Contact: John Abbott
It looks like Liquid Computing will be the latest hardware startup to shut down due to a lack of funding. The former high-performance computing vendor, founded in 2003, had raised $50m of VC funding over three rounds. Its C round of $8.3m closed as recently as last summer, and was intended to fund a shift in emphasis toward ‘unified computing’ and the development work required to eliminate proprietary hardware so that the Ottawa, Canada-based company’s Liquid Elements software would run instead on industry-standard, Intel-based servers.
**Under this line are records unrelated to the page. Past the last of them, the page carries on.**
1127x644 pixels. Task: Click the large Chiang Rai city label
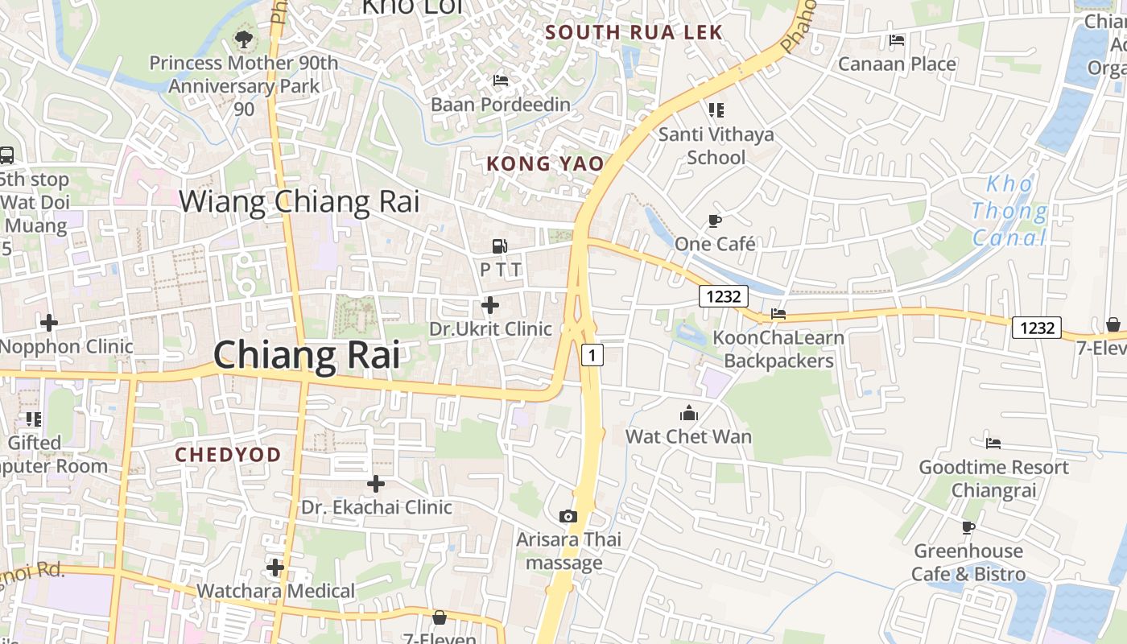307,355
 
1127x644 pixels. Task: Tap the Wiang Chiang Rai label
299,201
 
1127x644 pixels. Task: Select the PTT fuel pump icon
500,246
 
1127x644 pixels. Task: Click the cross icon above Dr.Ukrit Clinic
489,305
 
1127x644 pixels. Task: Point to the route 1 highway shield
592,354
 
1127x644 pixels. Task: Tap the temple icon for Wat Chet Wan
689,414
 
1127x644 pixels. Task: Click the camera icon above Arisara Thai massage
568,516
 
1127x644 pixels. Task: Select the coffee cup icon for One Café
714,221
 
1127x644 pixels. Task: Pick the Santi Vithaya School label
716,146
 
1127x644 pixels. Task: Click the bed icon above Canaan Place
897,40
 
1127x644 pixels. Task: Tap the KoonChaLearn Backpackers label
778,349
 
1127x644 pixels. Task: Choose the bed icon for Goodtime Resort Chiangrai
993,443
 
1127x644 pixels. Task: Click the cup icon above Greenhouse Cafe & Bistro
968,527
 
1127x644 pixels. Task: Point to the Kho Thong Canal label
1009,211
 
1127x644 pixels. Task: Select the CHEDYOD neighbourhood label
229,455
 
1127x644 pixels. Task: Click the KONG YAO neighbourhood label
545,164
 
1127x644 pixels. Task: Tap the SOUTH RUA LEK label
634,33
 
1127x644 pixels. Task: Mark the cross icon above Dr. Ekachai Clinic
375,484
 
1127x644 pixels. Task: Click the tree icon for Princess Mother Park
243,38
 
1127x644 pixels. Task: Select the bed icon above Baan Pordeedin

However, investors ATA Ventures, Axis Capital, the Business Development Bank of Canada, Export Development Canada, Newbury Ventures and VenGrowth, along with private investor (and chairman of the board) Adam Chowaniec, were apparently unwilling to put in a further funding round, despite all the activity around unified computing stirred up by Cisco Systems and Hewlett-Packard. CEO Vikram Desai and the majority of the 50 employees have left the company. Efforts are being made to sell the intellectual property, though it’s not clear who the likely buyers might be. Cisco, Dell, HP, IBM and Oracle/Sun have already set their own technical directions in this area and are unlikely to be interested.
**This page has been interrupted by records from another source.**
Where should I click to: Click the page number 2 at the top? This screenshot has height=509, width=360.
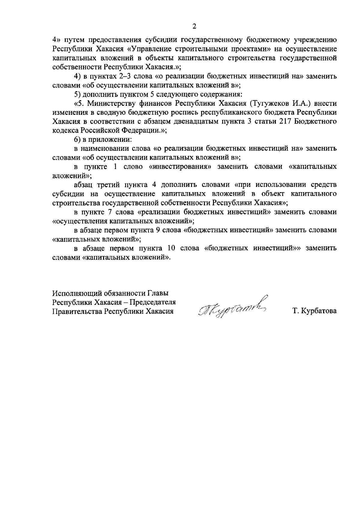194,27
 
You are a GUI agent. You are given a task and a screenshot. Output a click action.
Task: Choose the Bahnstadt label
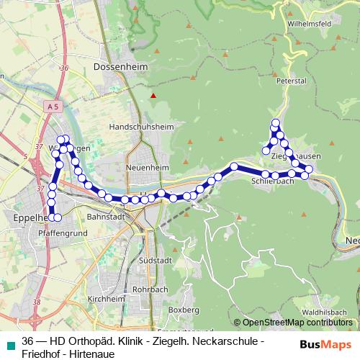coord(106,216)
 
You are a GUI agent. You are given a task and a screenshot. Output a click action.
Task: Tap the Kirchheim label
coord(106,299)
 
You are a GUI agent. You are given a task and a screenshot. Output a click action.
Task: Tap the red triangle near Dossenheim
coord(153,95)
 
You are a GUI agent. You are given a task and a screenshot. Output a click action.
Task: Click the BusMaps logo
coord(325,345)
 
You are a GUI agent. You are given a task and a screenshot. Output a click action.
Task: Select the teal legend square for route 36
coord(9,346)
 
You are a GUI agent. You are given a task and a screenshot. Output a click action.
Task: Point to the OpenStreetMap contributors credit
coord(293,323)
Previous hardware-oriented startup casualties include Fabric7, Panta Systems and SiCortex – the latter lasted until June 2009 until its VCs similarly lost their nerve. And at the end of last year Verari Systems also ran out of money; its assets were acquired by founder Dave Driggers and the vendor has since reemerged as Verari Technologies. PlateSpin (acquired by Novell in February 2008 for $205m) and RLX Technologies (acquired by HP in October 2005 for an estimated $25m) were both operating in a similar area to Liquid, and all made a similar shift away from their original hardware roots over to software. Egenera and Racemi have also turned themselves into pure software providers and have so far retained their independence.